## Task instructions
From the listing below, please restate exactly the lines beginning at the one with "Task: Click the green plus Add icon" and ending at the one with "Select the MyHandler node header", both included, and skip the pictures.

### Records for processing ###

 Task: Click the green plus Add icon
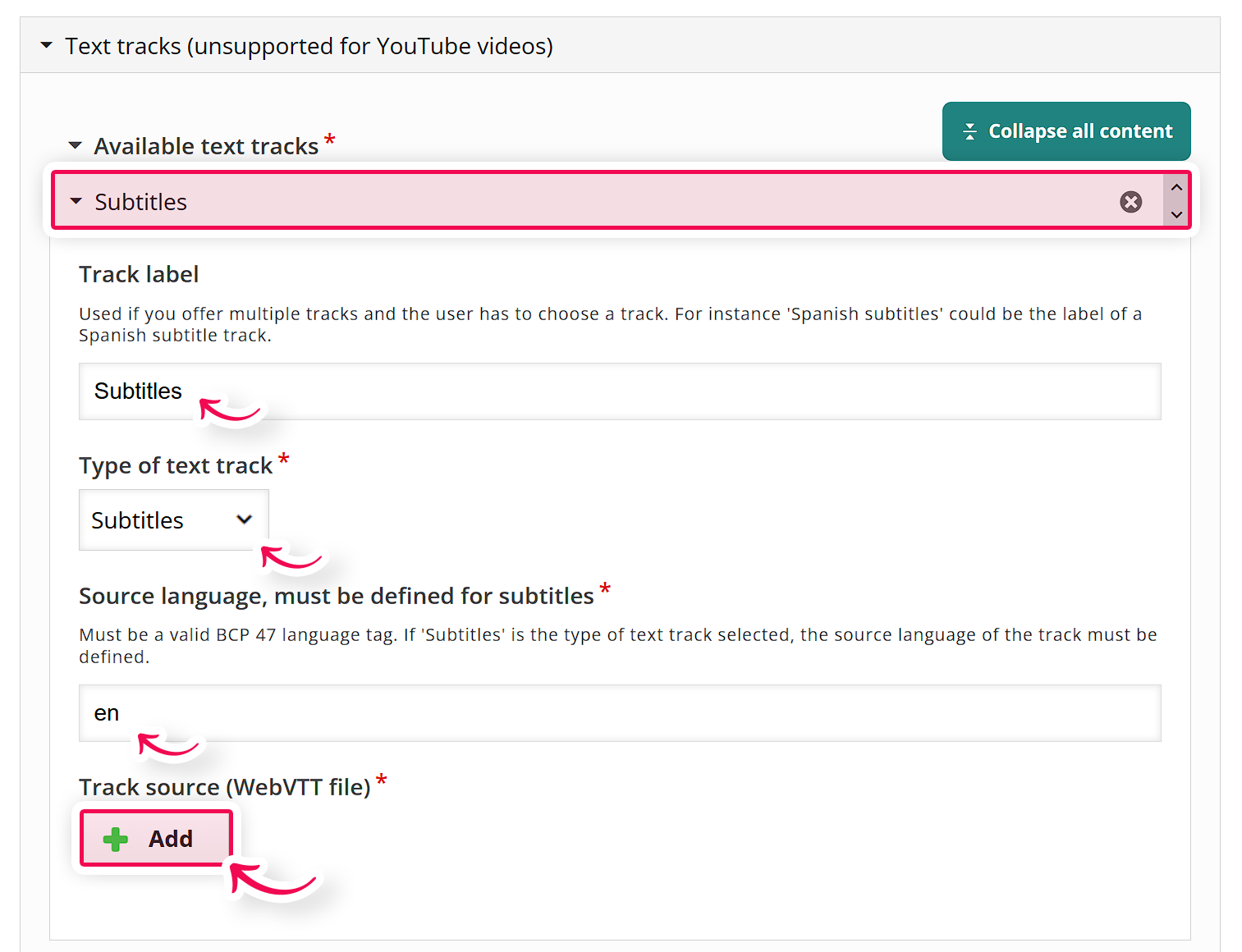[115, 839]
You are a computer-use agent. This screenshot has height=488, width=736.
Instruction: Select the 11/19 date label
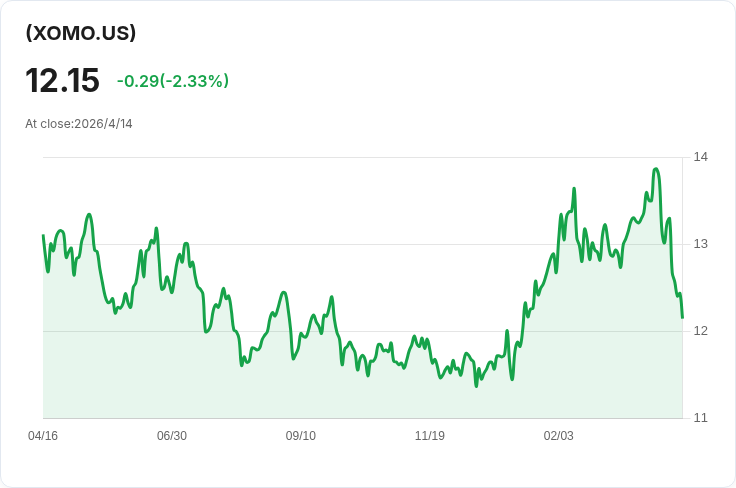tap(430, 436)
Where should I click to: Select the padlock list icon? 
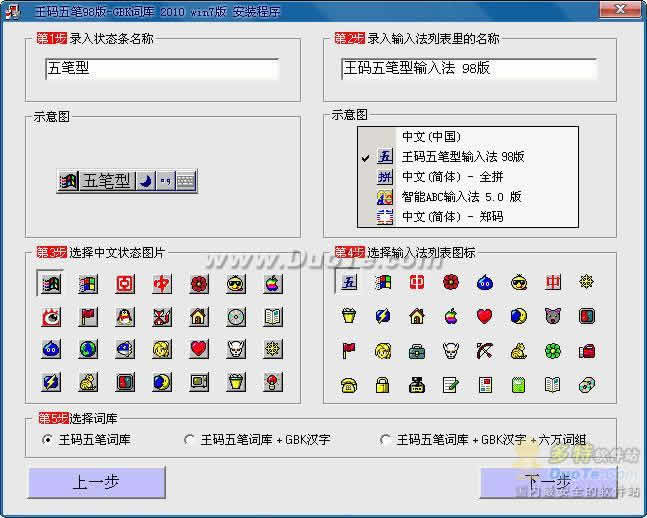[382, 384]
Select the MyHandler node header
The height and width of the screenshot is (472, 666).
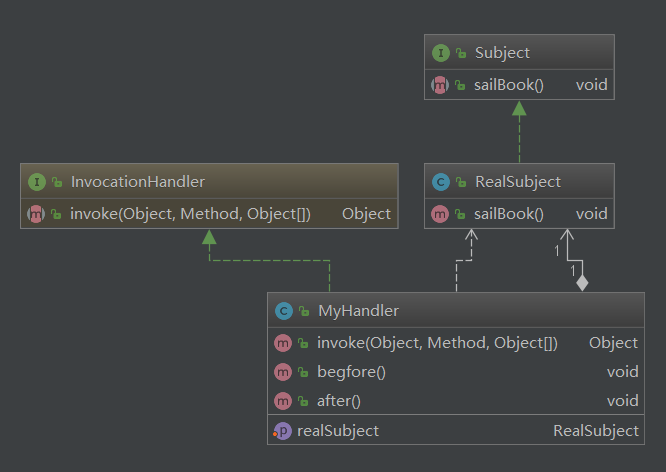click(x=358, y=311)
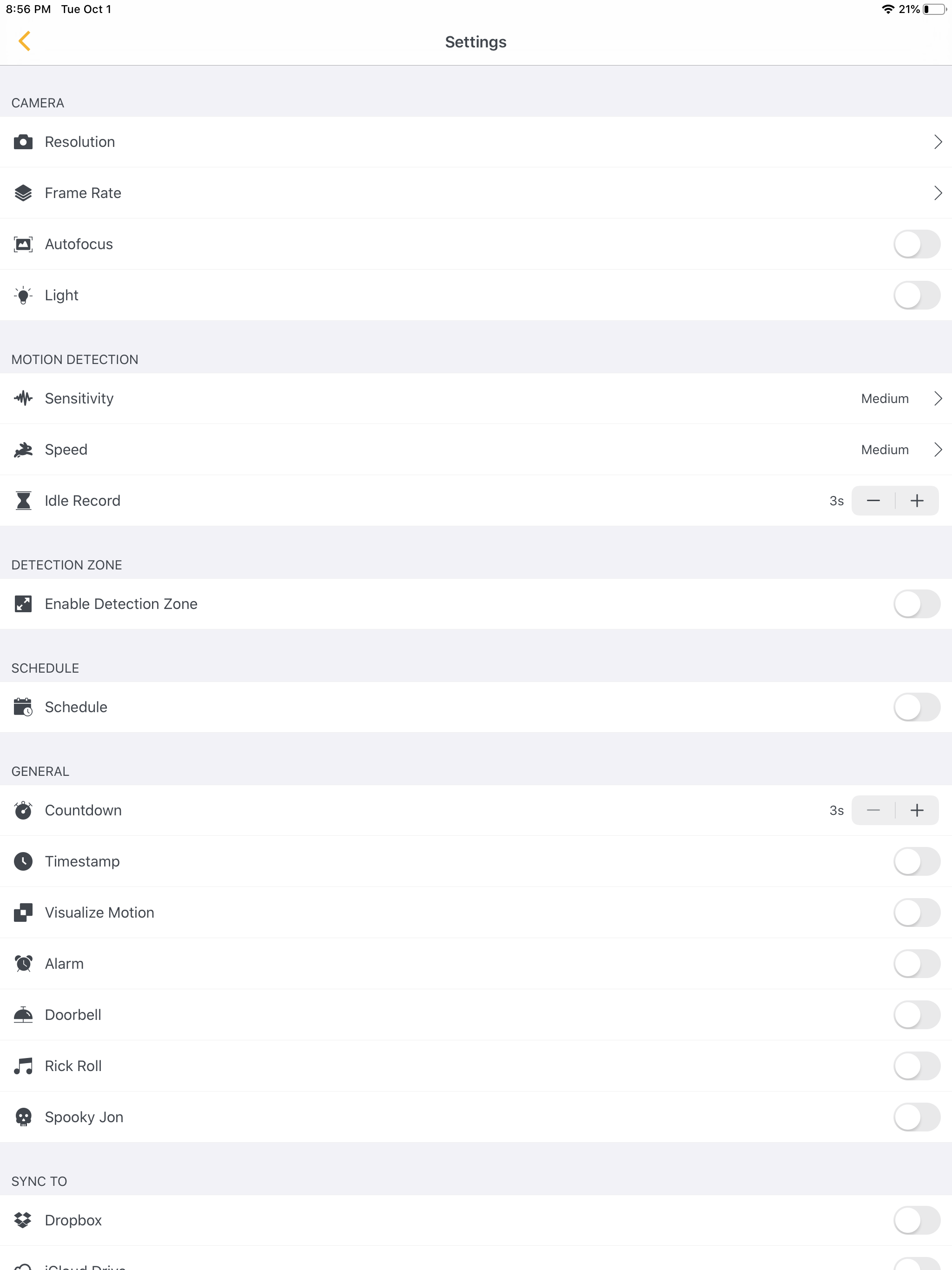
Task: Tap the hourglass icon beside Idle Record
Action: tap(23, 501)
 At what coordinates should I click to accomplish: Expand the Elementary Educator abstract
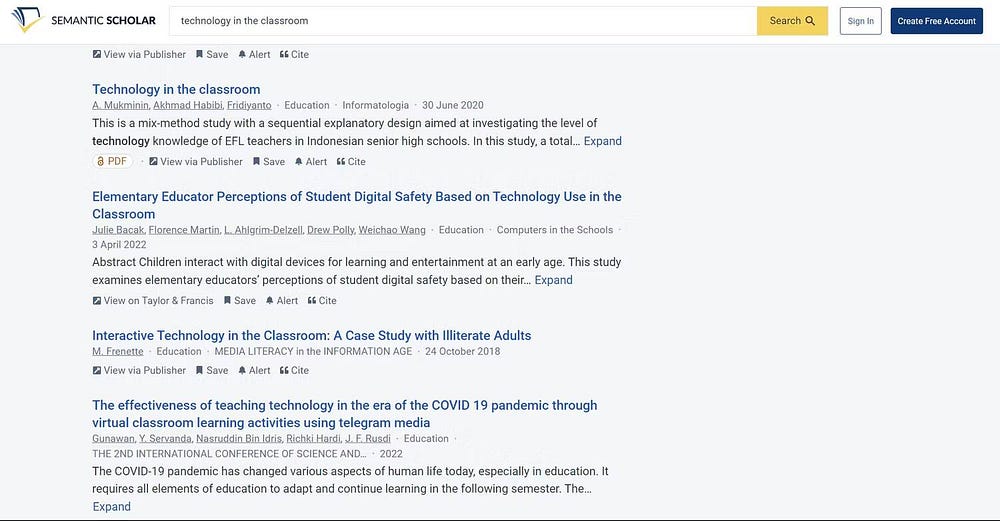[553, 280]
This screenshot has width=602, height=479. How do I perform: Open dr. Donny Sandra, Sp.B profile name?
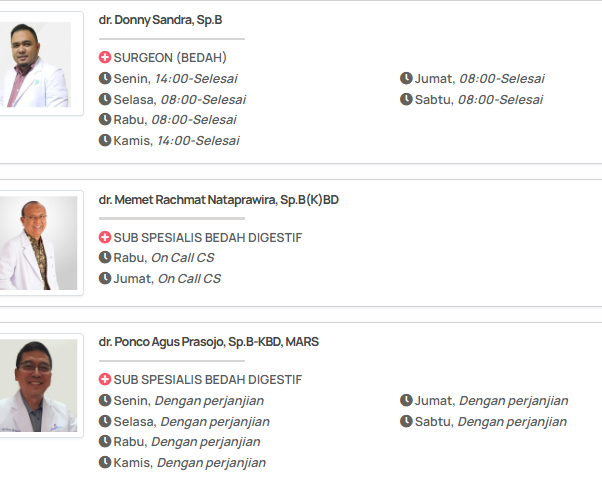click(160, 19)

###
### Records for processing ###

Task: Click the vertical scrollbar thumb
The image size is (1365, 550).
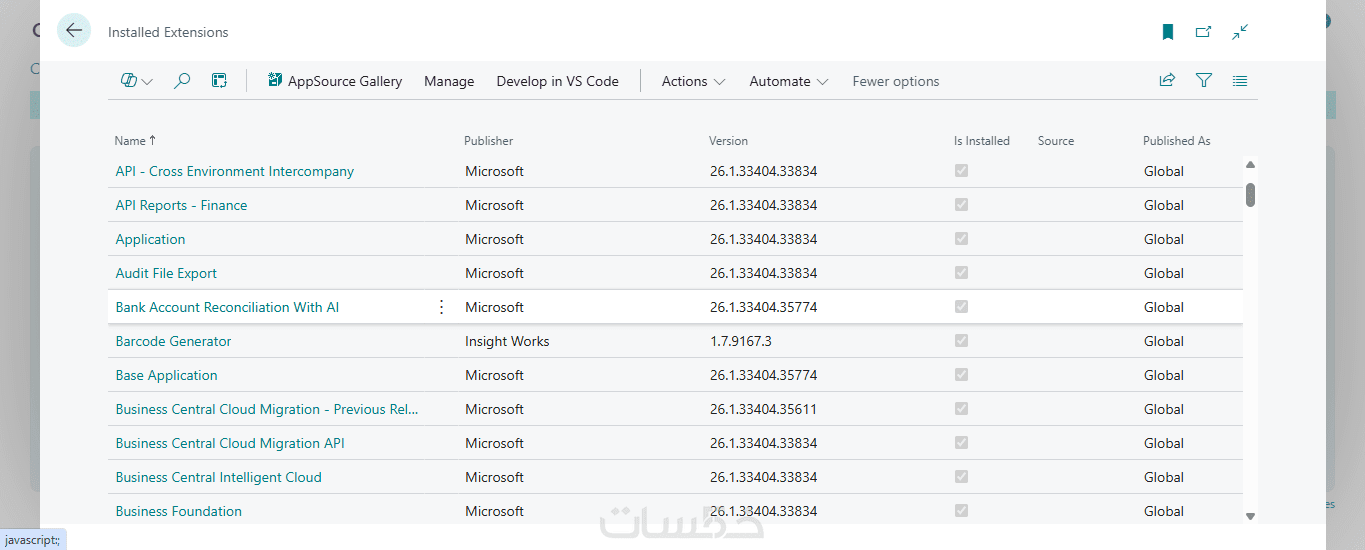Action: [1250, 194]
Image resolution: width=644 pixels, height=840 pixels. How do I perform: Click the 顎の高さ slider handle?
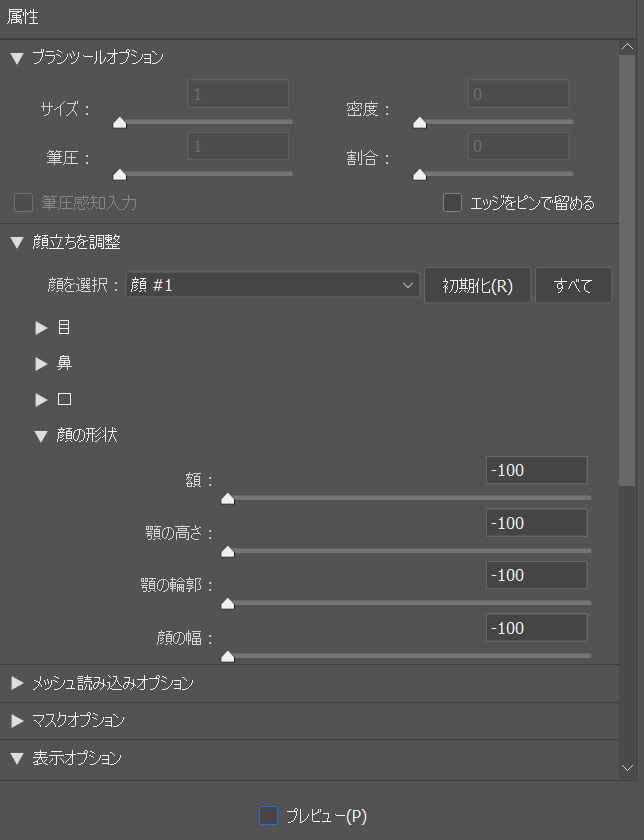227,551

###
### Records for processing ###

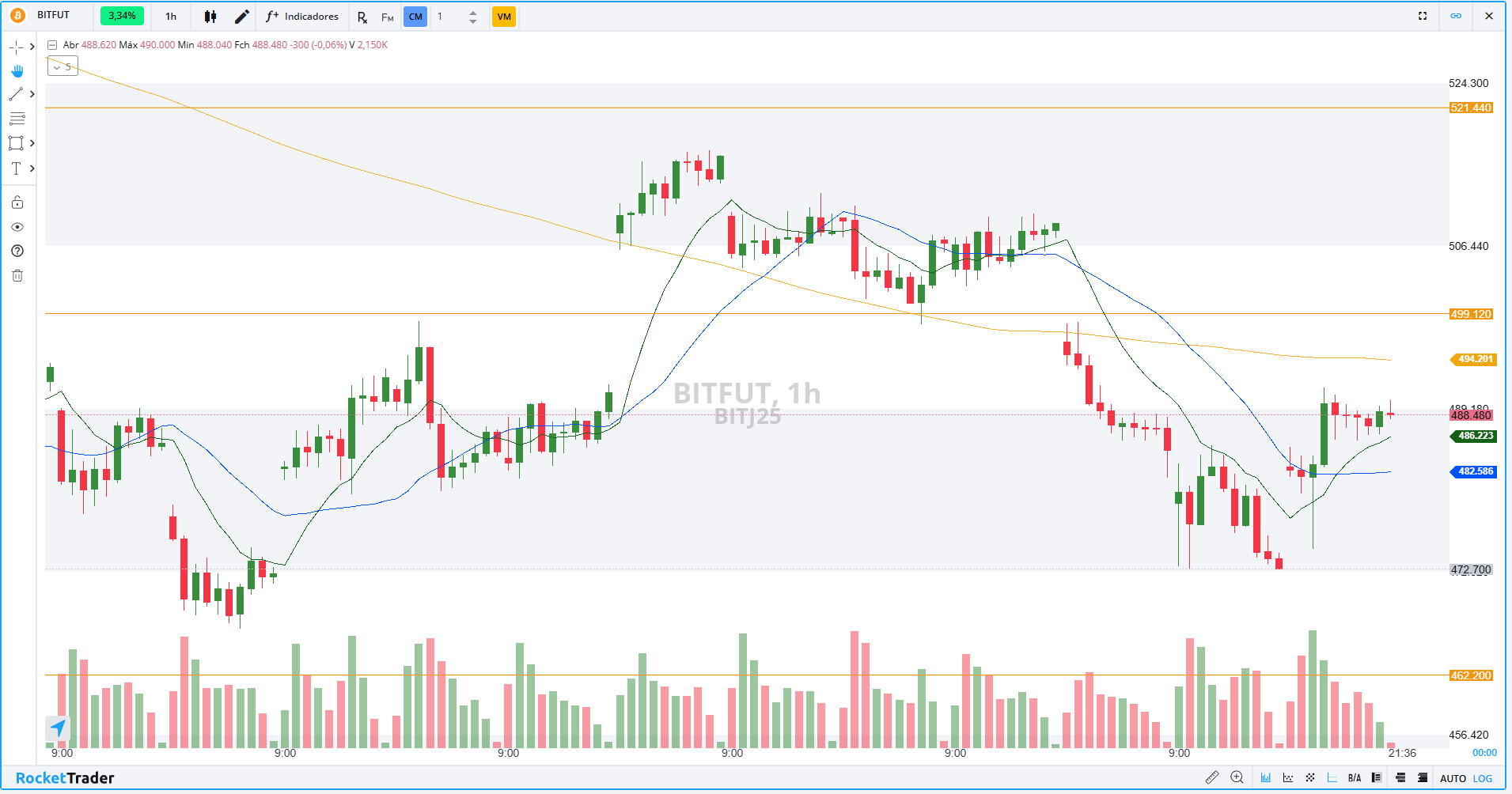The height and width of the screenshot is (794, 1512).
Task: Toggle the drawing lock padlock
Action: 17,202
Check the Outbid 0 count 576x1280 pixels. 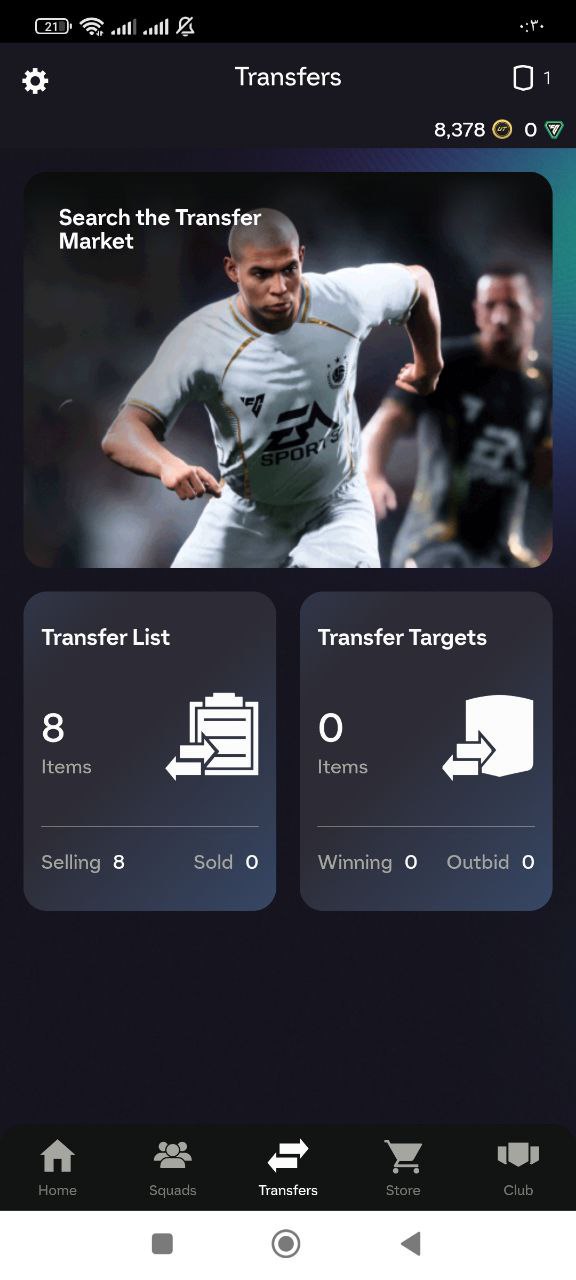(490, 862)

###

## Expected output
 Task: Click the green plus Add icon
[115, 839]
You are a computer-use agent. This screenshot has height=488, width=736.
Instruction: Select the 11/19 date label
tap(430, 436)
Where should I click to: Select the padlock list icon? 
[382, 384]
Select the MyHandler node header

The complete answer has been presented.